# anyone use boot chains while snowblowing



## throttlejunkie450 (Dec 24, 2013)

So this week we had little ice storm then a few days later we got a decent dump of white gold.while doing the driveway I busted my ass on 2 driveways which one is fairly steep. I looked at maybe buying some icetreckers ,yaktrax or something like that.i figured I could use them at work but not sure if anyone has there reviews on them so I dont end up buying junk. I have busted my ass 4 times this winter which is a record for me.


----------



## mtd1024 (Feb 2, 2014)

People fall more the older they get. Might be time to put a for sale sign on the snowblower and hangup your snowblower boots.


----------



## motorhead64 (Dec 15, 2013)

I have YakTrax for my boots. I wear them on icy days and out on the ice for ice fishing. They are better than nothing. Some of my friends have a kind of triangular spike setup that you can add to your boots. Not sure what they are called. They got them at EMS store....about 50 bucks I think. They are much better.
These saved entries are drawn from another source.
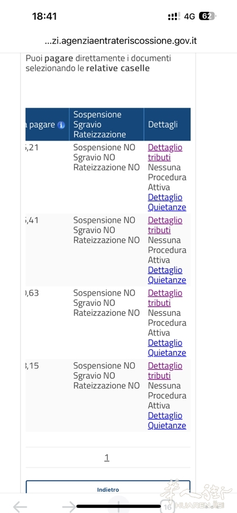Tap the Sospensione Sgravio Rateizzazione column header
The height and width of the screenshot is (513, 237).
106,124
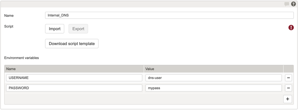Select the USERNAME variable name field
Screen dimensions: 298x110
click(74, 78)
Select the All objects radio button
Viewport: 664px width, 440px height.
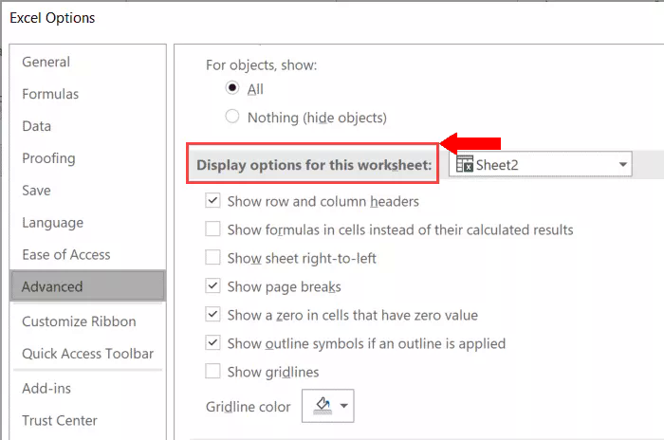[232, 87]
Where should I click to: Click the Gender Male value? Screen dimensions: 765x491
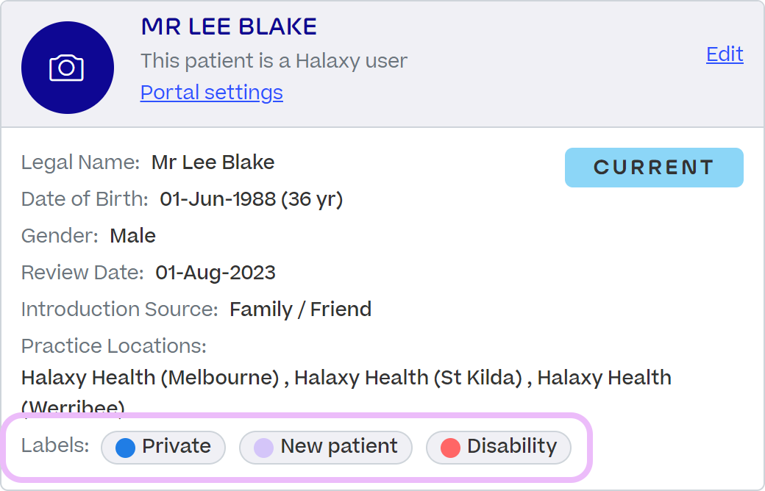pyautogui.click(x=132, y=236)
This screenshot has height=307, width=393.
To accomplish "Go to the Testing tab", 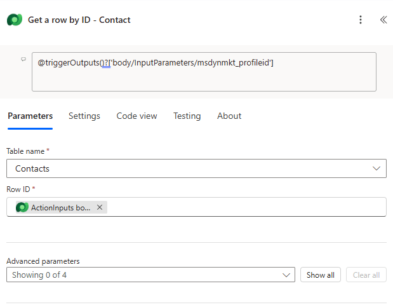I will click(x=187, y=116).
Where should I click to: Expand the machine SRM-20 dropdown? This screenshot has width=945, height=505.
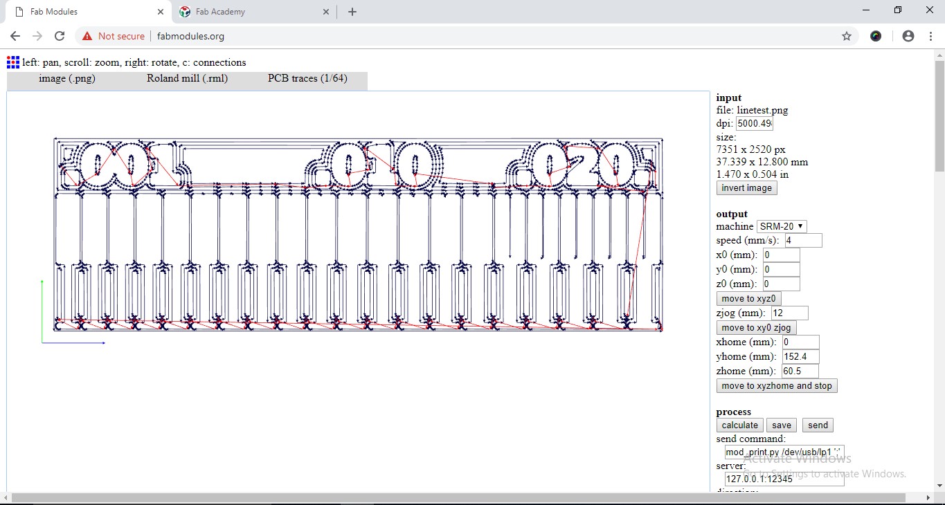(781, 226)
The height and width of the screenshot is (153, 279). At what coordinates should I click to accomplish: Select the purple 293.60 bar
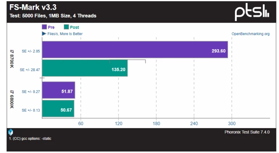point(135,50)
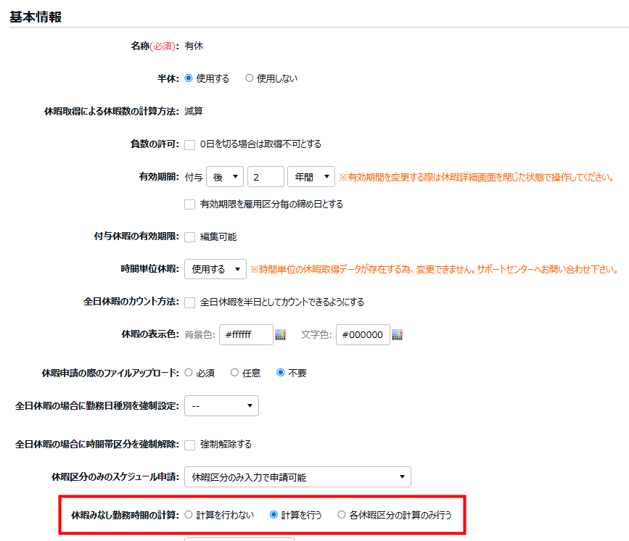Select 半休 使用しない radio option
Screen dimensions: 629x541
click(250, 78)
MH


----------



## nt40lanman (Dec 31, 2012)

My father has some that have long thin springs in an X pattern on the bottom. I think they're the Yak Trax. I always think the springs will spin but they don't.


----------



## Fred9 (Dec 21, 2013)

I use STABILicers Lite - Snow & Ice Cleats and they keep me upright on my steep driveway.


----------



## uberT (Dec 29, 2013)

nt40lanman said:


> I think they're the Yak Trax.


I tried these a few years back. I completely tore them up after a couple uses.

I ultimately found the Columbia Ice Dragon boot (mentioned in another thread this morning) and have found them to be a good solution, but not perfect. Ice is a tough surface to conquer.


----------



## docfletcher (Nov 28, 2013)

I use the Korker's extreme ice cleats. It goes over your boot or shoe, has 40 screw in replaceable carbide tips. I have never fallen on my steep driveway with these. There are many products to see at the korker's website. Read the descriptions carefully as the less expensive versions have replaceable push in cleats instead of the screw in ones. The replacement model version of my set is called Casttrax. 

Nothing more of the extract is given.